The meeting was running long. Cheveralls asked his peers to launch one round of questions as the technology report was receiving its first public airing and would be back for follow up at future meetings. “Then we’ll see where that takes us.”

But committee member Piali De was insistent. “What’s our objective today?” She noted that the plan needed to be deliberated before the committee could decide how much, or whether, to include any information technology spending in the budget. “If we’re going to punt this, then I don’t care. But if we’re going to factor this into our budget, then there’s a lot of questions to be asked.”

Connelly said there are other funding sources available like the Devens contract. “You as a committee may decide it should come from those sources. We have enough challenges with the fiscal ’13 budget.”

Table it, special meeting, field questions — Cheveralls threw it open. “With the wonderful group you’ve gathered here today, I’d just like to ask questions,” said De.

First De asked LaVirtue to clarify the costs for the high-priority recommendations.

A wireless WAN is $10,000 for each school or $20,000 total, and $25,000 more for fiber-optics between the schools and a phone cost pending.

De wasn’t moved by the need for phones.

“My priority is direct impact on instruction,” De said.

But De’s tougher question was the linkage between the purchases and the curriculum.

“I am in no mood to fund all of these computers until I see how they will be used in the classroom,” De said, adding that in three years the technology is likely to be outdated. “I’m caught in this chicken and egg…”

The chicken and egg conundrum

What comes first — purchasing technology or having a plan to effectively integrate the technology?

“It is chicken and egg,” admitted Richard-Harrington. “With better equipment, we can get professional development to that point. Without it? No.”

Same with SmartBoards, she said. The technology grew in popularity because it was uncrated and put to use for on-the-job-training. “We can’t get there if we don’t have the tools to get us there.”

De disagreed.

“IPads? This is a wonderful wish list. I wish I had a Christmas like this.”

Bromfield art teacher Martha Brooks helped design the district website. She said while the elementary school needs an updated laptop cart to wheel from class to class, “Bromfield never had one… We are back in the Dark Ages. At this point, I’m to the point where I cannot teach anymore. The software is five years out. Same with the hardware… We use technology every day in my classes.”

She said a peer shared her concerns over lunch, stating, “I have NT as an operating system.’ This is bad. Just give us the basics so we can teach our courses.”

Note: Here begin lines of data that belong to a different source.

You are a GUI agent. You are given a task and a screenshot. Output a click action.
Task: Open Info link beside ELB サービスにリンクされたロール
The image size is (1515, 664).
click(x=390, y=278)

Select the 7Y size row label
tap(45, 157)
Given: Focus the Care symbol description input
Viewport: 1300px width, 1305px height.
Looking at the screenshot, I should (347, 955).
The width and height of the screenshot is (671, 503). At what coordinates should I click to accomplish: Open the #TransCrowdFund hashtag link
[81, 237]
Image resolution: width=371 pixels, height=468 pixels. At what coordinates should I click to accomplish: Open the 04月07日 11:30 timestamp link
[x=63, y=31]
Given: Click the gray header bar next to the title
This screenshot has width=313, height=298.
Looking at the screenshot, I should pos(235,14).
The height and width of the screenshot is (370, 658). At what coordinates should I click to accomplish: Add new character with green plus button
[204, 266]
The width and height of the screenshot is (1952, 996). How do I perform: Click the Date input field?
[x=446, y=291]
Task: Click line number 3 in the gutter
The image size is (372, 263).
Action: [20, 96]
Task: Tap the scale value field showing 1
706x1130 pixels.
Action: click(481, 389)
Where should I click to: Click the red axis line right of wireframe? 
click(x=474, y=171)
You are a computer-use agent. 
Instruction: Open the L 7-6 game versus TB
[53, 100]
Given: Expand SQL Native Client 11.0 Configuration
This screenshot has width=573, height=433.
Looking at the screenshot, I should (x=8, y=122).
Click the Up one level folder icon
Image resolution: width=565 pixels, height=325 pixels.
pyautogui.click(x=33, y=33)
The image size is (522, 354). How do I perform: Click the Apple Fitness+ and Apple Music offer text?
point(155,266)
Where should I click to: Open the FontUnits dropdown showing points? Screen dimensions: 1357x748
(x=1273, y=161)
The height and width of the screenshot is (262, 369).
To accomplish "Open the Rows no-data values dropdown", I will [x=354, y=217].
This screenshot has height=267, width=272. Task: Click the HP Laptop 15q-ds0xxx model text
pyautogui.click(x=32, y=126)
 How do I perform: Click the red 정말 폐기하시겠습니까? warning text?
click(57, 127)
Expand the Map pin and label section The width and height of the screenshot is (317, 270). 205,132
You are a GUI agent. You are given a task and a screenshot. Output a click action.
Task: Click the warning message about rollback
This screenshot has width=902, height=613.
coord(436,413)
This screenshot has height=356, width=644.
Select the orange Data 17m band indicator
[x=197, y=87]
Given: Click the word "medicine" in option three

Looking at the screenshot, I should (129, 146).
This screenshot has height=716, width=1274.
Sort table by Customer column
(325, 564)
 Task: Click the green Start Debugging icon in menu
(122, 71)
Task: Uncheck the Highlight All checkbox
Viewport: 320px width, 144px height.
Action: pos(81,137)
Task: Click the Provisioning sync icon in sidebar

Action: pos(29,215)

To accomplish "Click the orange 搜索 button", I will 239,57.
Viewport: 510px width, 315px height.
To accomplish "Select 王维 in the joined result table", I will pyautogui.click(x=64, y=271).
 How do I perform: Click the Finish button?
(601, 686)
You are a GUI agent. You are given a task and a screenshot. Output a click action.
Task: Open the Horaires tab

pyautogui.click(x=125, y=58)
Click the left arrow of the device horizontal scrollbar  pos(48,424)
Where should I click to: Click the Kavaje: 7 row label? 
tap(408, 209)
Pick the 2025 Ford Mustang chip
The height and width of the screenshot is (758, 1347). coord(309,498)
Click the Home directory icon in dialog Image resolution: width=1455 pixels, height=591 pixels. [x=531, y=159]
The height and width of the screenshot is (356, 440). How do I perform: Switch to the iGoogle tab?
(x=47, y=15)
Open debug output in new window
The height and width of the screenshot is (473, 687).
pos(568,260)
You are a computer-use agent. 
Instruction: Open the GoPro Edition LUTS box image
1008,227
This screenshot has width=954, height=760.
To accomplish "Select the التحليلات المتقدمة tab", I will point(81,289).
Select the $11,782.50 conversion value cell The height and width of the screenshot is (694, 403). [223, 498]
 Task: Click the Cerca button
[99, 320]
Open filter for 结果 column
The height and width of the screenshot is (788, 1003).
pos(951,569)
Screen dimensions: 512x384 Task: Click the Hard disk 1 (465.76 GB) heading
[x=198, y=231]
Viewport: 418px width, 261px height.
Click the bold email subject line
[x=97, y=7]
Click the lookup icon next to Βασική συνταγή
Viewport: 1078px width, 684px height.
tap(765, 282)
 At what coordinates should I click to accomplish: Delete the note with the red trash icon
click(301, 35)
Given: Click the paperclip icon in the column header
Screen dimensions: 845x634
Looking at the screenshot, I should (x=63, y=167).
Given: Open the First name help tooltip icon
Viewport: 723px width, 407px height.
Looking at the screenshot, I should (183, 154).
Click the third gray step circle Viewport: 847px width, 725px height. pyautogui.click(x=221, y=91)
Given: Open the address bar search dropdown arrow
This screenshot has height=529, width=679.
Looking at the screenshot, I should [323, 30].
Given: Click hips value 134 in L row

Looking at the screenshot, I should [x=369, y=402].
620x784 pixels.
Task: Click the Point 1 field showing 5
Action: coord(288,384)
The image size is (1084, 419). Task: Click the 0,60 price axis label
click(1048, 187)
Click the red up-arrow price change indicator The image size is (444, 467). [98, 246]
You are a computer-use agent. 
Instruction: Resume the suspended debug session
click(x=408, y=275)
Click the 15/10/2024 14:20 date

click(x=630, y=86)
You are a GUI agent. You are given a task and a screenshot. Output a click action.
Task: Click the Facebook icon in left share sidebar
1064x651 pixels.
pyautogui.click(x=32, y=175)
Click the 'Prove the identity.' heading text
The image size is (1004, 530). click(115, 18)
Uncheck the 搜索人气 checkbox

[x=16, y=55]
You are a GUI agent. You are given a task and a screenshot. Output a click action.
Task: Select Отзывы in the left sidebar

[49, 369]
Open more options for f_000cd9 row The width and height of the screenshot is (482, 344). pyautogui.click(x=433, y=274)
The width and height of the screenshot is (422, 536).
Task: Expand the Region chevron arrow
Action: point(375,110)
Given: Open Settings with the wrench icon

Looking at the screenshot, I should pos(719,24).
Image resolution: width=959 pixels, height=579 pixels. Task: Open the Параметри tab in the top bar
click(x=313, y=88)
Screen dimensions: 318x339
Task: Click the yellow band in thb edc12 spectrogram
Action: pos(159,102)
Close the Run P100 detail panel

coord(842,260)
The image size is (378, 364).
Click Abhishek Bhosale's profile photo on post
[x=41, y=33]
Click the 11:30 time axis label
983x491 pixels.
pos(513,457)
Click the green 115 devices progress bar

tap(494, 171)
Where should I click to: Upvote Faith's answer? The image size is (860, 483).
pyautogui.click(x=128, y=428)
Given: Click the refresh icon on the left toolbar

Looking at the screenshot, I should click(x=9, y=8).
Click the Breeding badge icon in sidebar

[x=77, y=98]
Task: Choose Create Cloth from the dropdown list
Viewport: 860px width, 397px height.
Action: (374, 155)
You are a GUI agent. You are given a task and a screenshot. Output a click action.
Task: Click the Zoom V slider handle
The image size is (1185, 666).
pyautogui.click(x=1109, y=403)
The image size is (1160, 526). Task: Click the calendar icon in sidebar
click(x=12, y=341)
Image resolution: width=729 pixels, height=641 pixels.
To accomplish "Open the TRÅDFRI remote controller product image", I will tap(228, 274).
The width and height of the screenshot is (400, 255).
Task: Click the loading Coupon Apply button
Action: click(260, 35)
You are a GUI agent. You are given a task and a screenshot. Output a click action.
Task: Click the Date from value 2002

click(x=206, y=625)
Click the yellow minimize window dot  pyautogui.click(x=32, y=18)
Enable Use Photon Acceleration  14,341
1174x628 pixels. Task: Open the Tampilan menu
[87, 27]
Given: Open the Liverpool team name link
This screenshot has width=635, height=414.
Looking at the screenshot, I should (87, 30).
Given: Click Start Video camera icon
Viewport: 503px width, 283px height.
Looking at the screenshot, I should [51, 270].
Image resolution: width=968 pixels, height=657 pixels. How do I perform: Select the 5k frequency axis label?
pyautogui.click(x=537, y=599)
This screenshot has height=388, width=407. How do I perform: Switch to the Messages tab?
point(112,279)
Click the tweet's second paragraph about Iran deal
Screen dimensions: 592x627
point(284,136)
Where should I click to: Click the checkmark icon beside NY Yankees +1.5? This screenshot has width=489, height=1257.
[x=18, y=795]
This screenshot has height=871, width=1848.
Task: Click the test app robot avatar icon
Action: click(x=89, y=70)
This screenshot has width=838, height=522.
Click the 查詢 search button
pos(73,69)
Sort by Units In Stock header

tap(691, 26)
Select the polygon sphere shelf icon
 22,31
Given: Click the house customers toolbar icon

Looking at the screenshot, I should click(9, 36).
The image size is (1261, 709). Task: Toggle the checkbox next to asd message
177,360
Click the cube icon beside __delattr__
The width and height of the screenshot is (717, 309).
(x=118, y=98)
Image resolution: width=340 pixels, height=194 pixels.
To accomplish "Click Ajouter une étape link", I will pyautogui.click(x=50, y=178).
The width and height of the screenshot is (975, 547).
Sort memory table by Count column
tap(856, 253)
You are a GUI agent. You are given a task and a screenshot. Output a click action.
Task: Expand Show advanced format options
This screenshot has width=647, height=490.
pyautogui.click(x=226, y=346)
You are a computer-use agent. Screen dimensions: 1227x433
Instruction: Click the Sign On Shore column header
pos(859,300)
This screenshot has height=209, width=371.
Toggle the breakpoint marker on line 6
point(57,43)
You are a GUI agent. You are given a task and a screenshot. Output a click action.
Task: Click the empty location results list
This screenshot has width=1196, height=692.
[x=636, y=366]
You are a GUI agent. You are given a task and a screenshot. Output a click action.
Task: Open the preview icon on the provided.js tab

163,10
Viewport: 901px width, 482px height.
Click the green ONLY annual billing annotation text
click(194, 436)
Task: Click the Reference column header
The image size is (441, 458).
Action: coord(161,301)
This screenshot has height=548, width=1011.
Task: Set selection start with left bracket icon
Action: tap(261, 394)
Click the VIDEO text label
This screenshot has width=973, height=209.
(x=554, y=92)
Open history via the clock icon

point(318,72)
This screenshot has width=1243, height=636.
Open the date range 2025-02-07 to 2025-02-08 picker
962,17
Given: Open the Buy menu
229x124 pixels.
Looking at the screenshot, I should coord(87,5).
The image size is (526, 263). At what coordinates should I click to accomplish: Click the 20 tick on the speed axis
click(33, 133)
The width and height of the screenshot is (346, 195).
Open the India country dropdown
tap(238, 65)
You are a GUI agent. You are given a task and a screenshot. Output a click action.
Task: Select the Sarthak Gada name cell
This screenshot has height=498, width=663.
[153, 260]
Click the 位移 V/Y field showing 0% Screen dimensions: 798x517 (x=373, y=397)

Committee member SusanMary Redinger said “missing for me is figuring out the professional development piece. If we were to fund these things, there’s an enormous amount — especially at the Bromfield level — where students know more than the teachers. A lot of hours and perhaps money and resources is needed to get this to work and I don’t see any of that laid out or thought through.”

School Committee member Kirsten Wright said she has a student in the middle school and has noticed the “disconnect” between technology electives but also courses that demand technology skills.

“I hope you’re hearing a different set of voices here,” said Henry to the committee. “We want to move forward and keep moving the bar forward. We can’t do it with second-class, outdated hardware and software.”

The request needs to be funded, said Cheveralls. The spending isn’t included in the draft budget, nor is it before the Capital Planning and Investment Committee. “I’m going to need to some help to determine where to go with this.”

Connelly offered that the committee could provide linkage guidance on the professional development piece, though Richards-Harrington said that, as with most purchases, “I guarantee you don’t leave it in the box and read the manual. As you need it, you read the part of the manual you need to move forward.”

The group agreed that a direct curriculum tie-in was not necessary. The matter comes back before the School Committee for further review on Jan. 9.